Anyways, the hermitage was ENORMOUS. I’m not an art buff so I wasn’t head over heels for it but it’s still a must-see in St. Petersburg. It was Ann’s 5th time there so she was like our own personal tour guide. Also to note: admission is free for college students, and supposedly if you spent one minute looking at each picture in the Hermitage, it would take several years to get out. After the Hermitage, Ann and Alyssa headed back to the ship but I conveniently ran into Heidi and Hannah- such a strange coincidence in a city of 5 million people. Hannah wanted to buy a book about St. Petersburg so while we were in the bookstore I talked to one of the employees who spoke English (a rare find in Russia). She had just gotten her masters degree in linguistics and makes the equivalent of $625 per MONTH, working full-time. This is why it is important to consider how much people earn in different countries- it’s easy for us to call Norway expensive, but for the kid making $24 per hour scooping ice cream, it’s a much more affordable place to be than Russia.

Later, we took a tour of the church of spilled blood, and then decided to go further back into the city and found some amazing streets jam-packed with restaurants and stores and clubs that we wished we had found sooner.

Then I got pickpocketed. In broad daylight.

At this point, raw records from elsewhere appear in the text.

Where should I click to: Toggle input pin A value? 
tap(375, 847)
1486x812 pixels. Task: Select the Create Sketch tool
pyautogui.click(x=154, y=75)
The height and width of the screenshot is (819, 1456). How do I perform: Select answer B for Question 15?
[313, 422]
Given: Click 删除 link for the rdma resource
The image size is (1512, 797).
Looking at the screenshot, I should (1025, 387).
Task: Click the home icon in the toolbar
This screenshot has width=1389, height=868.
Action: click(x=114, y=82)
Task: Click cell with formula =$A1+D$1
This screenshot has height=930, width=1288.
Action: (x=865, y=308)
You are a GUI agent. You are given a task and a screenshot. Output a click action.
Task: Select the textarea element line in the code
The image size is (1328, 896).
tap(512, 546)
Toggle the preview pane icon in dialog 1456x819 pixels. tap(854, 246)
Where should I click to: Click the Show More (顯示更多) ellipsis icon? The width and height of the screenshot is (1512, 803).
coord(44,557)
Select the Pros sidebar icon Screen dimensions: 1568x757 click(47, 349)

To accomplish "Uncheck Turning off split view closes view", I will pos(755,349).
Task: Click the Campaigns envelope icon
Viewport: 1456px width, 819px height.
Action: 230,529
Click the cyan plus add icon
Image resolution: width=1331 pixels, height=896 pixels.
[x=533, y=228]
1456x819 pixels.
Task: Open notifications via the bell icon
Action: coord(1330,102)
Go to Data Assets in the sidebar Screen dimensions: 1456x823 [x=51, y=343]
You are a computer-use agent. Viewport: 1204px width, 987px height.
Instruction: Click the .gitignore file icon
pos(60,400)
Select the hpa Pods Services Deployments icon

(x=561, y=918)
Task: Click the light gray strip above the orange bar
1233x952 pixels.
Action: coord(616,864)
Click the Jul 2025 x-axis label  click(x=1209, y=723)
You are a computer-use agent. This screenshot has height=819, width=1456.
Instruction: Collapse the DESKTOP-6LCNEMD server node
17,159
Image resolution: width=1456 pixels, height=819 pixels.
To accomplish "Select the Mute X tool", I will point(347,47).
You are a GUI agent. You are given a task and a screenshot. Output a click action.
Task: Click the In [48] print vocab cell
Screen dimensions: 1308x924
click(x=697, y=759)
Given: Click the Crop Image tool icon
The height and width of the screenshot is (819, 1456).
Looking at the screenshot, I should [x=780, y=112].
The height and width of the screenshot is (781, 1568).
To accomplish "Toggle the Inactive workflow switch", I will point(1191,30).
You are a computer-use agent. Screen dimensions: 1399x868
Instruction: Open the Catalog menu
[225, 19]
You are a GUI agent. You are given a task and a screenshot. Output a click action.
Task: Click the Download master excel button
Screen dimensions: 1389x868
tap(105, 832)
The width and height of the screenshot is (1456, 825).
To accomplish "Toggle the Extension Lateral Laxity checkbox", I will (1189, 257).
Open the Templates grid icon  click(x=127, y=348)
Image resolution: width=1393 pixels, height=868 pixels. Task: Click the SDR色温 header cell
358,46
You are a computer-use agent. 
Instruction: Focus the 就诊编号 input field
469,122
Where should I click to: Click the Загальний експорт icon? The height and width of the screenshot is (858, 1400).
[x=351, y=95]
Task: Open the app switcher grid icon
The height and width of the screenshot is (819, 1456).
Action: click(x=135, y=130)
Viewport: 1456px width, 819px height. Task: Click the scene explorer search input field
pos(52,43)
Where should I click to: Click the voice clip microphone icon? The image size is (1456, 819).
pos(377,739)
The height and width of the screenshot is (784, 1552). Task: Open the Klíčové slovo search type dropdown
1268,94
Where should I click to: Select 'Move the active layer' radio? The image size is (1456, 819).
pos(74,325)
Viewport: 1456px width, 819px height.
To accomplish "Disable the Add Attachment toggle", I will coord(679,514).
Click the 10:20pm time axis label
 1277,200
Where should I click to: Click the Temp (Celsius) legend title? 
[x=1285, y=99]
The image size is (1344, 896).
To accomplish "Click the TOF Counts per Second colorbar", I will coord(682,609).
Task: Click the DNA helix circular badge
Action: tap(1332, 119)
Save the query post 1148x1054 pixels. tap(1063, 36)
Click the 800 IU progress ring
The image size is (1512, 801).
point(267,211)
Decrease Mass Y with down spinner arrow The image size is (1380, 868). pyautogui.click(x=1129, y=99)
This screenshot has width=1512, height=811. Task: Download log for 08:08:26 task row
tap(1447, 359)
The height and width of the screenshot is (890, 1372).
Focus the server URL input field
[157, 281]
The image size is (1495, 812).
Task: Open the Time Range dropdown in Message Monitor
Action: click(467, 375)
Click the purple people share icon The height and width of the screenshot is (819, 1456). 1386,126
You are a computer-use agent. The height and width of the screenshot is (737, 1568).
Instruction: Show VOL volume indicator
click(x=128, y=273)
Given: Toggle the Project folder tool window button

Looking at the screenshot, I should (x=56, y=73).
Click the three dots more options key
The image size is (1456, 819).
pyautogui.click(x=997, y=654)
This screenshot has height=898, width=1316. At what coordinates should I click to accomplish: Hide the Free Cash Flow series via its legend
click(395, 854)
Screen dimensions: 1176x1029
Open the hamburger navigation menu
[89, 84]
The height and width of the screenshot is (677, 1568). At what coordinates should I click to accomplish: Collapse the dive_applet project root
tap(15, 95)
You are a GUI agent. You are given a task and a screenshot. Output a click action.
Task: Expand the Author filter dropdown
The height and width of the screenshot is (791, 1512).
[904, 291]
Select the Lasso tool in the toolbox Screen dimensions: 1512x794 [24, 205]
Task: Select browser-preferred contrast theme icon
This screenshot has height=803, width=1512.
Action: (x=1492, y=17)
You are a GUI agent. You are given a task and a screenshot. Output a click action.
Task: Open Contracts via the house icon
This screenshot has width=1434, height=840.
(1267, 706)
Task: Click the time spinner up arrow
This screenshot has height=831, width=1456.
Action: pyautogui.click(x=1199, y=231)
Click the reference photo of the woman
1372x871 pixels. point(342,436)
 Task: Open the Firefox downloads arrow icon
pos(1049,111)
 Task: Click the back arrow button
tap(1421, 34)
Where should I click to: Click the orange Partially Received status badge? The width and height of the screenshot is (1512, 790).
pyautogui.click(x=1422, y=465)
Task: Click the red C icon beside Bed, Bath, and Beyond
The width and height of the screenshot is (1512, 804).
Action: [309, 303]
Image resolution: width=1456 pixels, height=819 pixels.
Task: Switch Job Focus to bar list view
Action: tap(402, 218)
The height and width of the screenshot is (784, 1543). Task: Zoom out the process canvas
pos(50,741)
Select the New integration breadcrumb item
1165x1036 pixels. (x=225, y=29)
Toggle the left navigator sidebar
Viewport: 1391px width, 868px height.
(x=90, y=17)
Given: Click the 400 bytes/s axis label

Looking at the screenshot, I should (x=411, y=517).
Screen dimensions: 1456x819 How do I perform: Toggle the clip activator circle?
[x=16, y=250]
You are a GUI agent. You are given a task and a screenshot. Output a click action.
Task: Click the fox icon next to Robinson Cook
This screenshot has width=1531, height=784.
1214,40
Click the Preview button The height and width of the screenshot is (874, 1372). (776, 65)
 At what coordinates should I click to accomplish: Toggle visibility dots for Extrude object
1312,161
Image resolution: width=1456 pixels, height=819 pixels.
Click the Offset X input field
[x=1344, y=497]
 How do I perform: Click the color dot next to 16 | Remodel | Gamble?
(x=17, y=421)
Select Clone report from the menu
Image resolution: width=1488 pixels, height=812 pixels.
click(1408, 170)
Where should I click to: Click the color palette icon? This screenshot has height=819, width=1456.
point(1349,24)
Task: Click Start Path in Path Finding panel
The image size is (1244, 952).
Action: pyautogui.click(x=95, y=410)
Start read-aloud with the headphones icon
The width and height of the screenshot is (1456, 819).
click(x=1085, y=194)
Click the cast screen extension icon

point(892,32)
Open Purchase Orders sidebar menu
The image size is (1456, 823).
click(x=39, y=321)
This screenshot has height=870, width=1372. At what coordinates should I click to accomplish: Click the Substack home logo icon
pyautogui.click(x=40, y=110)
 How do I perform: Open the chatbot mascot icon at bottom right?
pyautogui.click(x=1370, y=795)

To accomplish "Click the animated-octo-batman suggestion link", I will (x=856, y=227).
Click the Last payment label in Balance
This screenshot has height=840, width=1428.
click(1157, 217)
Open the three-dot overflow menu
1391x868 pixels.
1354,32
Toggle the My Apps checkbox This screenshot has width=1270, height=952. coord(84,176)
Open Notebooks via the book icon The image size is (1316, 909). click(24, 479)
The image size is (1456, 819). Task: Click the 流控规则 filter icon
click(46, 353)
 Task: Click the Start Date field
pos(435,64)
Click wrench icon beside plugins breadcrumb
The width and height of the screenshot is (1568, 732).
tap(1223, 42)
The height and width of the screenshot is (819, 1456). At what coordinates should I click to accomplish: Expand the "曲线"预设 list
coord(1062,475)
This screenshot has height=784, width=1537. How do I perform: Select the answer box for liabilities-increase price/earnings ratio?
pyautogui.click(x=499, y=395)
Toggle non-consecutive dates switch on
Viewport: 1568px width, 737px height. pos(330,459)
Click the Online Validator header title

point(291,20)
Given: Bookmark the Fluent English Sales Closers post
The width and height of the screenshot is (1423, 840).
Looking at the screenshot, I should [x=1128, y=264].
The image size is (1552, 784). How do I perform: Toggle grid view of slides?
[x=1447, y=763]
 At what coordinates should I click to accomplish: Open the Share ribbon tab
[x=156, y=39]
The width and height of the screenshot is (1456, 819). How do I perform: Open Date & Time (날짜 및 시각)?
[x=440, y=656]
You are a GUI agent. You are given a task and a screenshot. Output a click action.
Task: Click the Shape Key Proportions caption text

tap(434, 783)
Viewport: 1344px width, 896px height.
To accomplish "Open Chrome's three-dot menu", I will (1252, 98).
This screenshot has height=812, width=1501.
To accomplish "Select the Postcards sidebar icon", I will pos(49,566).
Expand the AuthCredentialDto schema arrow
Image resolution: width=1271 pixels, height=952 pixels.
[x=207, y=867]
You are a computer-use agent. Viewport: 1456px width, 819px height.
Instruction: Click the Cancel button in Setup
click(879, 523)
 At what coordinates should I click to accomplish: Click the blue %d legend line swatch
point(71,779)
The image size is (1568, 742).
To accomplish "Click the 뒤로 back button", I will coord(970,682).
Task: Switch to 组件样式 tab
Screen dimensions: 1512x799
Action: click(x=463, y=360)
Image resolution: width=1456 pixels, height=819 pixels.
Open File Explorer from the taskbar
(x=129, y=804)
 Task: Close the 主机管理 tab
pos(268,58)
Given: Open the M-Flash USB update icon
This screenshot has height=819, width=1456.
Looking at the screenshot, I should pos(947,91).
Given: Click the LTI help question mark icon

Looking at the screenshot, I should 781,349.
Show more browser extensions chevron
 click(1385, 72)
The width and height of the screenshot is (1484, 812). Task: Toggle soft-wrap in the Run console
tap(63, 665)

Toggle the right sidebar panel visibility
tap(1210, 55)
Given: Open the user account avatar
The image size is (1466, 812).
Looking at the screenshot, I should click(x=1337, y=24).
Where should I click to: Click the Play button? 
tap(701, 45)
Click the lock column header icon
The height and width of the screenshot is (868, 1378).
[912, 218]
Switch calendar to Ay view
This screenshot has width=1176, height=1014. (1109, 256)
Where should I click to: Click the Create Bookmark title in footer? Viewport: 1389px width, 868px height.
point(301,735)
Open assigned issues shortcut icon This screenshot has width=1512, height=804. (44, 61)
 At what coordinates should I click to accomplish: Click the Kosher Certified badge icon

Hannah and Heidi and I were just minding our business just walking down the street and before I know it I feel a hand in my jacket pocket!!! Unfortunately for the pickpocketer, there was nothing in my jacket because after hearing about 48 million warnings from semester at sea, I kept my passport and other important things in my messenger bag which zips across the top so pickpocketers can’t get in it. So there’s proof, kids, that you are not invincible. That doesn’t mean bad things will happen to you, just stay alert, keep your valuable items out of sight and not in your pockets, don’t ask for trouble and you’ll be fine. It really wasn’t a big deal, the guy just kept on walking past with his other friend. Petty theft is really common in Europe but violent crime is quite rare.

Anyways, we decided to take the metro back since we were quite far from the ship. It was a challenge to navigate the metro system since we don’t understand their alphabet, but we were able to do it by counting the letters of the stop we needed and comparing it to the number of letters of the words on the different signs. I had a map of the metro system so I could just point where we needed to go at the ticket desk. We got back to Vasilevsky island and found that even something as simple as taking the metro can be an exhausting but really rewarding experience. After spending the rest of our rubles on coffee (which was, by the way, the best coffee we ever had), we finally headed back to the ship to recharge for two short days before Denmark.